**HOW TO COMPLETE THIS TASK**
Stop after the line with "You are a computer-use agent. Image resolution: width=650"; until then, please copy every line of the records word for word from the first.

━━ MATERIAL FOR THIS EXERCISE

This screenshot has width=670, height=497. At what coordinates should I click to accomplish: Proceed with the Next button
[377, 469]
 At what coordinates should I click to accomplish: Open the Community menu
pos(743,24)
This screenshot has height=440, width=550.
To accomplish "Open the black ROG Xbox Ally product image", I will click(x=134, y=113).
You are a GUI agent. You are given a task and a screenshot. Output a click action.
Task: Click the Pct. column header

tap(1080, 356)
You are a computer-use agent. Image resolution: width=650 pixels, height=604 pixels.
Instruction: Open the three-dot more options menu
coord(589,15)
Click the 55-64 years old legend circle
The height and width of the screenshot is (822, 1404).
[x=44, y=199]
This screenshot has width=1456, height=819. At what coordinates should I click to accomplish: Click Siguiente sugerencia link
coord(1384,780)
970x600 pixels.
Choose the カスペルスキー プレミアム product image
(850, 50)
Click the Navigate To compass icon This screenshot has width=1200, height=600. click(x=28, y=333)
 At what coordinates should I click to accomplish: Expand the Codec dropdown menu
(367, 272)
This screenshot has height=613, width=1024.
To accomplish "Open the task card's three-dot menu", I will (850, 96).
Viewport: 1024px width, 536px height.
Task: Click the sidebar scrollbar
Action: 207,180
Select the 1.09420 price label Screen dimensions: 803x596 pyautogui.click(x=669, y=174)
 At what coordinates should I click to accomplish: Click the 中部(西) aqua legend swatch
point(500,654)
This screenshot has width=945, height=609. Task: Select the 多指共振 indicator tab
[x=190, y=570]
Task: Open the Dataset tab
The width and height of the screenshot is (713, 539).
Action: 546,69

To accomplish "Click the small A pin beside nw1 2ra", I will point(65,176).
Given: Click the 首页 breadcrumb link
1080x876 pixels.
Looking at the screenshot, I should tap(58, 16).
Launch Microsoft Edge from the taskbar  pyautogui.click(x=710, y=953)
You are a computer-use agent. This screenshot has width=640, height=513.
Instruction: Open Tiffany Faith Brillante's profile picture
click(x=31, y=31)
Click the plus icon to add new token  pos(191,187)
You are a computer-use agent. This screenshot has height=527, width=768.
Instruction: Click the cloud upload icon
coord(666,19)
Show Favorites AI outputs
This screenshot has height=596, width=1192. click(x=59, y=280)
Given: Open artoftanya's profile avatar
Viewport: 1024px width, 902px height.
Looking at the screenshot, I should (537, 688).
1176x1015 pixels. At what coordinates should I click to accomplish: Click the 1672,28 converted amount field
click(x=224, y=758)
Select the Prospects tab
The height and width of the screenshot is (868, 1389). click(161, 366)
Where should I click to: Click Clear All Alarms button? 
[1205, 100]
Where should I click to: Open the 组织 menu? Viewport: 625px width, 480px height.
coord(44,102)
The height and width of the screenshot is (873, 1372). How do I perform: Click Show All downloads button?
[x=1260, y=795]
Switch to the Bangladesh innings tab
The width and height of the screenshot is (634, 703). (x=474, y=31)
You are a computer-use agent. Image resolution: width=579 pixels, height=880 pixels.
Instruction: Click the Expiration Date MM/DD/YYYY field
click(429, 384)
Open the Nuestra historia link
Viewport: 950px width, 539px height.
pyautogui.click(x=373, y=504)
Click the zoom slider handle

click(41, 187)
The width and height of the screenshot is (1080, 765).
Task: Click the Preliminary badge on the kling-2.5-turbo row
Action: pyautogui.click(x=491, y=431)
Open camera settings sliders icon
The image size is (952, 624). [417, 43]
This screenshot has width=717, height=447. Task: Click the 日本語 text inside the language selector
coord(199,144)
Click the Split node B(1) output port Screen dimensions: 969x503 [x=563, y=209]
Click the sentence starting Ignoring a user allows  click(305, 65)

━━━━

**ANSWER AREA**
This screenshot has width=670, height=497. At what coordinates should I click to accomplish: Proceed with the Next button
[377, 469]
 At what coordinates should I click to accomplish: Open the Community menu
pos(743,24)
This screenshot has height=440, width=550.
To accomplish "Open the black ROG Xbox Ally product image", I will click(x=134, y=113).
You are a GUI agent. You are given a task and a screenshot. Output a click action.
Task: Click the Pct. column header

tap(1080, 356)
You are a computer-use agent. Image resolution: width=650 pixels, height=604 pixels.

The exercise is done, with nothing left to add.